China punishes 249 "lazy" officials for unspent funds

[BEIJING] China has punished 249 officials for laziness, exemplified by failure to spend government funds, delays to projects and sitting on land earmarked for development, as the government wages war on graft, state news agency Xinhua said.
Spooked by China's biggest-ever crackdown on corruption, many officials have preferred in the past 18 months to dither over approvals for major projects, so as to avoid drawing the scrutiny of anti-graft officials.
That has annoyed Beijing, which has scolded procrastinating local governments for their laziness and repeatedly threatened to punish them by recalling their untouched budgets.
Xinhua said the 249 officials in 24 provinces, regions or cities had been sacked, or given administrative demotions or warnings after an investigation running from the end of May until the middle of June.

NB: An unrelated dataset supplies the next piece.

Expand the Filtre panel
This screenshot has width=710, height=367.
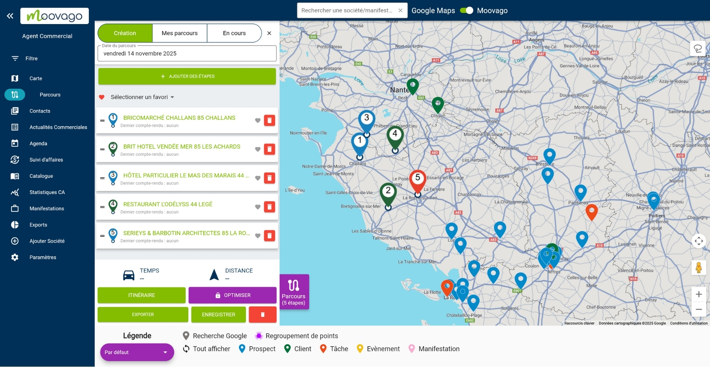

As late as May this year, a food recycling project in the northern province of Shanxi had yet to start construction, even though the government had released funds for it in 2012, Xinhua said late on Monday, listing some of the most telling examples. "The aim of holding these people accountable is to promote work and manage the issue of laziness in government and doing nothing ... and ensure this year's economic targets are on track," the report cited an unidentified official as saying.
Unspent funds of 296 billion yuan (US$46.5 billion) seized by the government by the end of August had mostly already been invested in "urgent" development projects and to improve people's livelihoods, Xinhua added.
It was not immediately clear if this figure was the same as the sum of 300 billion yuan in seized funds announced by the cabinet last week. The government has previously said unspent funds would be invested as soon as possible.
Chinese Premier Li Keqiang has repeatedly criticised officials for being slack and lazy in pushing through Beijing's policy directives, as they kept their heads down to avoid being targeted in the anti-graft campaign.
China's economy appears set this year for its weakest performance in at least a quarter of a century, putting global investors and policymakers on edge.
A plunge in China's stock market over the summer and a surprise devaluation in the yuan currency have roiled global markets, stirring doubts about the government's ability to manage the economy.